Would you quote the material below from its first line through the line containing "seragampondoksby@gmail.com (77, 121)", exactly and with both ends included?
•••
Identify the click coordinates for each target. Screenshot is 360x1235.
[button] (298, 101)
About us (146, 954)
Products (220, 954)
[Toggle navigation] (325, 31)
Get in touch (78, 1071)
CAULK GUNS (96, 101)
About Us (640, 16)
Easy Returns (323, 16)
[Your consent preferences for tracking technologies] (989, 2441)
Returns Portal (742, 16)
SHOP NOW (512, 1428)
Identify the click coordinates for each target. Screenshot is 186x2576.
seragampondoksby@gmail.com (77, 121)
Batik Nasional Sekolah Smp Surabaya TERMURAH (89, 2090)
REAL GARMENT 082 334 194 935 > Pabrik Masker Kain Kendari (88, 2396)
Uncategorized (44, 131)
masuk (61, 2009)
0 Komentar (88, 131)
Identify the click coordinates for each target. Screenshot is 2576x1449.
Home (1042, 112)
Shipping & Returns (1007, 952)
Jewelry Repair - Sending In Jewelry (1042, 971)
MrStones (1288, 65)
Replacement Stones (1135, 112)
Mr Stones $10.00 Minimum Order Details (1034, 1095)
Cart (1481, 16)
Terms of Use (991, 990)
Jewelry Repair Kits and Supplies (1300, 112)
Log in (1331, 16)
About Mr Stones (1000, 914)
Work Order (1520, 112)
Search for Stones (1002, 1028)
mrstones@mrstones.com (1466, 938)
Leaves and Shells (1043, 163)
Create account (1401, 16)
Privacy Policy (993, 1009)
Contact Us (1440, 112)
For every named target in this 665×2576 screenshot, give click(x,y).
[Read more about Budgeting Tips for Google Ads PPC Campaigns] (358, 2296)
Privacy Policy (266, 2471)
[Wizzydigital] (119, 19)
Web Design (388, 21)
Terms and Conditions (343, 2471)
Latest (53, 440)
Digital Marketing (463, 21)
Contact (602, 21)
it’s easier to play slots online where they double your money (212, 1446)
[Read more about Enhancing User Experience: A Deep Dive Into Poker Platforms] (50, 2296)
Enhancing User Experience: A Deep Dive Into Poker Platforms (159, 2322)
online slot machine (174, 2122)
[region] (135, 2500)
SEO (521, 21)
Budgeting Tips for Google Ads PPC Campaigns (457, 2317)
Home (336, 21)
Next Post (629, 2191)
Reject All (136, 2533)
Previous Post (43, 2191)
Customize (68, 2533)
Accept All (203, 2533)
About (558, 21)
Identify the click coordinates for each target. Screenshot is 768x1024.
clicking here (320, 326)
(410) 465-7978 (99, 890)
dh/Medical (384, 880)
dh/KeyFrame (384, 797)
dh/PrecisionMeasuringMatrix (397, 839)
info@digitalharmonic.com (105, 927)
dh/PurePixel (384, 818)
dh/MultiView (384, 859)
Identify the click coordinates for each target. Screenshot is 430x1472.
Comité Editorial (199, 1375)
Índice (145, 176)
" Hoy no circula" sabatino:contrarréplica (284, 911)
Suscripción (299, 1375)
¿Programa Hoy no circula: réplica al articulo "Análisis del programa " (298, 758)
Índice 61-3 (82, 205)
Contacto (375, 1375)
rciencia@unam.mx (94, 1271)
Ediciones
•••
Result for this exercise:
Identify the click coordinates for each target. Screenshot is 360x1235.
[button] (298, 101)
About us (146, 954)
Products (220, 954)
[Toggle navigation] (325, 31)
Get in touch (78, 1071)
CAULK GUNS (96, 101)
About Us (640, 16)
Easy Returns (323, 16)
[Your consent preferences for tracking technologies] (989, 2441)
Returns Portal (742, 16)
SHOP NOW (512, 1428)
Identify the click coordinates for each target. Screenshot is 186x2576.
seragampondoksby@gmail.com (77, 121)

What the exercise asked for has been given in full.